While an event such as Dao’s blatant mistreatment causes momentary outcry as the media shows clips of the brutal video and family members of the victim speak out, the reality is that without the proper training and development, instances such as this are likely to happen again and again.
United’s aggressive, embarrassing, and grotesque episode is an organization’s PR nightmare and uncovers the imbalance of training and competency management as well as the true culture of the airline and associated authorities alike. Had United put more emphasis on internal crisis management training, the United employees aboard the flight would have acted ethically, responded to the difficult situation gracefully, and would have never advocated for force to be used against a passenger.
Currently, United’s Culture Favors Operational Excellence Over Customer Satisfaction
Preventing a similar occurrence should be United’s top priority, but it’s going to take a major change in the way that they deploy employee training and manage skills and competencies as well as a significant change in company culture. United’s situation is fraught as their current company culture is deeply rooted in something termed “operational excellence.”
Operational excellence is when an organization places pressure on employees, management, and even upper level employees—including, in this case, the CEO—to lower costs. Over the years, United’s pursuit of operational excellence has wounded them, evidenced by United being declared dead last in the Airline quality rating, as well as the 2016 firing of their CEO after he was discovered bribing government officials (source).
Using Training and Positive Company Culture to Prevent and Manage Crisis
It’s apparent that United’s learning and development program needs to be overhauled. Whether current training is outdated or there’s a lack of company-wide training altogether, if United is going to turn their organization around, it’s going to have to be from the inside out.
United has a company culture issue and it isn’t something that can be rebranded or spun differently in the media. For the public to see United in a different light, it’s going to take hard work and a considerable amount of change, starting with employees, management, and C-suite leadership.
Steps that all organizations should take in order to prevent and manage crisis include:
Establish regimented training: After updating current training curriculums, organizations should establish a regimented training schedule to be followed by staff of all levels throughout the organization.
Include situational training: In addition to typical compliance assessments and training, situational training should also be included. During situational training, scenarios are played out, reactions are discussed, and ethical issues are confronted.
When employees are exposed to similar situations during training, employees will be more likely to react positively during a real-life instance. Had the United employees been through situational training, perhaps the situation with Dr. Dao would not have escalated and the crisis would have been averted.
Review, revise, and update curriculum: For an effective training program, it’s important to include a curriculum that is always up-to-date, informed, and well-versed in current events. When training materials are outdated, are not sensitive to society’s current mood, and aren’t infused with new forms of learning and communication, the training may not be very successful. Through continued analysis and revision, training curriculums will be most effective.
Use Competency Management: When your organization’s top priorities are skills development, company-wide congruence on ethical issues, and infusing an organization with a positive company culture, competency management is essential to success.
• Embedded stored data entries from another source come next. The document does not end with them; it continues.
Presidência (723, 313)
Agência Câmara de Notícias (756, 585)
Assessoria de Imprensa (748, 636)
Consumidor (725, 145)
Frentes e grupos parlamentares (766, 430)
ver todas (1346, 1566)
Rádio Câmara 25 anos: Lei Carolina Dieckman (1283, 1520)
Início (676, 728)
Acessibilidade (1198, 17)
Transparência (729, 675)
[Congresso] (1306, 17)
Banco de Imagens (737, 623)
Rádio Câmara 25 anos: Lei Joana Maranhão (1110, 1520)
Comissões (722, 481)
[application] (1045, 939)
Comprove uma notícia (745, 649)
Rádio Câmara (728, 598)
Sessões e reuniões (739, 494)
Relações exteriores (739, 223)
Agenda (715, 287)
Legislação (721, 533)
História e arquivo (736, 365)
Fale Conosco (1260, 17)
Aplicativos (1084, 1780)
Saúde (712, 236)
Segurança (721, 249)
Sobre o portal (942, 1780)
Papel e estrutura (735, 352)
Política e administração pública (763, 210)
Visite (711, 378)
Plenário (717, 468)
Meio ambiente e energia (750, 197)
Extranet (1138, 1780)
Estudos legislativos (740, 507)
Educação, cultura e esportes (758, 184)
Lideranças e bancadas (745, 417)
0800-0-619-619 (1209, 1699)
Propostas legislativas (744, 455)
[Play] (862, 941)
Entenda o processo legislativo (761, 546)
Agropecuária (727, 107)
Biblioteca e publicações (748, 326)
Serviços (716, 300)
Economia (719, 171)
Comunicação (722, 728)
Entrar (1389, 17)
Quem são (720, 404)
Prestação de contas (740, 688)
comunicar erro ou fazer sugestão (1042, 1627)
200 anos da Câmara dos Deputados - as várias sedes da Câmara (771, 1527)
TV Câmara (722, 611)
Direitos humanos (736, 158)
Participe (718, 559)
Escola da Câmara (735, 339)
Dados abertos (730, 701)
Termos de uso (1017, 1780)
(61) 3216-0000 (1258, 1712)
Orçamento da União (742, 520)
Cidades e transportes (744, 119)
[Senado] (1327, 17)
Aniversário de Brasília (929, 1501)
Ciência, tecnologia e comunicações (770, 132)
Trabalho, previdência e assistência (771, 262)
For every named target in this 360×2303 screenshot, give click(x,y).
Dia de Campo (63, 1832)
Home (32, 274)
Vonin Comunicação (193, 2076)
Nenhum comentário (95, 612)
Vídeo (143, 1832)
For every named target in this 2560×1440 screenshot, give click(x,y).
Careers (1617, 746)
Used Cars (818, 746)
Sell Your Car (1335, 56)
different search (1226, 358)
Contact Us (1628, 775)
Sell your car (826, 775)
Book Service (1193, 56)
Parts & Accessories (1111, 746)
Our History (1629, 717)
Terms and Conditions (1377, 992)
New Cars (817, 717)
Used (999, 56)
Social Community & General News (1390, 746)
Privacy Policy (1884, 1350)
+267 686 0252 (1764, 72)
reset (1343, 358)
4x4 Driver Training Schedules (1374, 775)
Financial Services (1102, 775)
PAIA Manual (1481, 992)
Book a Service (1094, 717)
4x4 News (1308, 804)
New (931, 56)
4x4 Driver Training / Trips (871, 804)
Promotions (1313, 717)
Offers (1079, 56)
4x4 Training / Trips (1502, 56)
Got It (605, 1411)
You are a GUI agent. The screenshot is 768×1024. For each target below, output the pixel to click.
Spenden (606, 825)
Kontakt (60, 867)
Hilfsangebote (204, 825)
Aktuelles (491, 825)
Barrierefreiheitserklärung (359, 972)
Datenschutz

When a company establishes competencies, ethical views and values, and all employees are aware of what is and what is not acceptable within the organization, a positive company culture can begin to form and grow.
Interested in bettering your organization through targeted training and cultivating a positive company culture? Learn more about the importance of implementing a competency-based training program and a positive company culture on our blog.
United Promises to Review Their Policies
In a statement from United Airlines President and CEO Oscar Munoz, the airline apologizes, takes full responsibility, and has promised to review their policies.
“This will include a thorough review of crew movement, our policies for incentivizing volunteers in these situations, how we handle oversold situations and an examination of how we partner with airport authorities and local law enforcement. We’ll communicate the results of our review by April 30th.”
United’s PR blunder will fade … but their insidious company culture will continue unless they take real steps to change for the better.